## Your instructions
Copy out all of the entries below without any change.

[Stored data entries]
-*-

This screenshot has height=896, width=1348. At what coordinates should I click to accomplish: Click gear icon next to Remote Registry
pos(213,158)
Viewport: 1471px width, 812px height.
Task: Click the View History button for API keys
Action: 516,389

-*-

## Your response
This screenshot has height=896, width=1348. At what coordinates should I click to accomplish: Click gear icon next to Remote Registry
pos(213,158)
Viewport: 1471px width, 812px height.
Task: Click the View History button for API keys
Action: 516,389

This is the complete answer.